Fahrenheit 451
Ray Bradbury
1953
Set a couple of generations or so in the future Ray Bradbury gives us a chilling view of a future where the great mass of people no longer have any desire to read. Over the years, more and more of a person's information is gained from the visual media. Particularly the television, transforming itself from a box in the corner of the room into, first, a wall, then gradually into the room itself.
Meanwhile books gradually die away with new books getting shorter and classic books becoming condensed then published in digest form, soon becoming nothing more than single line entries in dictionaries of literature.
As the population grew and diversified it became wrong to show societies that showed the difference. A government eager to keep it's people quiet willingly acquiesced in the suppression - it's not as if the books were being read, was it? But once you've started banning books it becomes addictive and so more and more titles find themselves on the pyre until things have got to the stage where it's easier just to ban everything.
And with the introduction of the genuinely fire proof house, there's suddenly a load of unemployed fire-fighters. So what was more natural than to employ the fire-fighters to start fires? And so the books burnt and it became a criminal offence to own any book.
In the schools, people were taught from video screens how to, but the why was left unexamined. People were stuffed full of facts but left untutored in the analysis of those facts. A rare person it was who couldn't repair a video wall but the person who knew anything about history was even rarer.
The society that we find ourselves in is eerily like our own, with gangs of teenagers acting with unthinking violence with nothing else to do. The two nuclear wars have yet to be fought but who knows?
Can the lost books be recovered before the next war is fought?

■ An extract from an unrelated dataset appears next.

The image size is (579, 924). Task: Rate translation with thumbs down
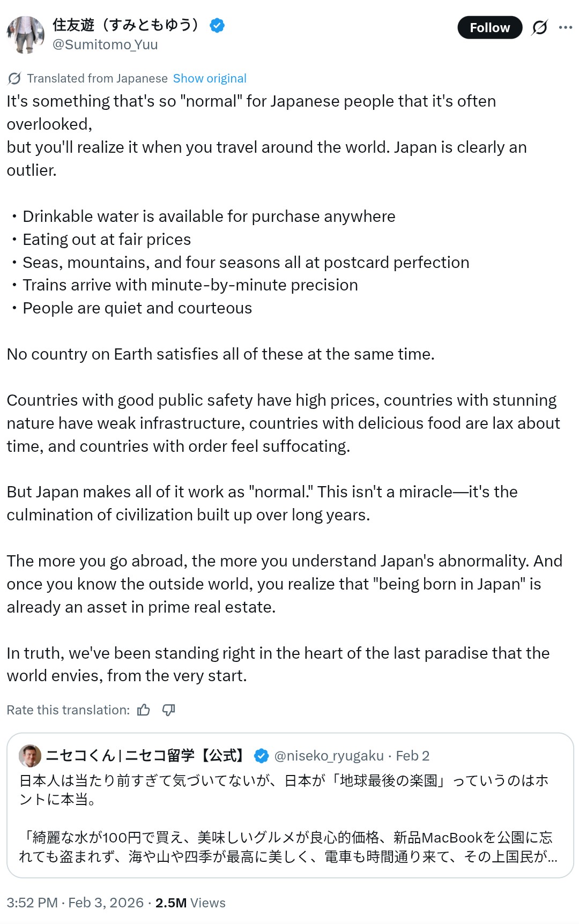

Montag is a fireman happily going about his duties, burning the books his bosses direct him to, but seventeen year old Clarisse moved in next door and she proved to be better than the average teen, still a free spirit in a world buried in conformity. Her questioning of Montag brought out his discontent with his life and his wife. A dissatisfaction exacerbated by his wife's near overdose. But it was the death of a stranger that caused his breaking away. On a call out to a book hoarder, the woman refused to retreat from her library and perished with the books in flame. Without telling anyone, Montag slipped a book in his jacket and back home. But his captain had spotted him and he is visited at home to be warned. But rather than surrender to the normalities of his society, he goes on the run.
Is this the end of literature in society, or are there those who would see the stories themselves survive?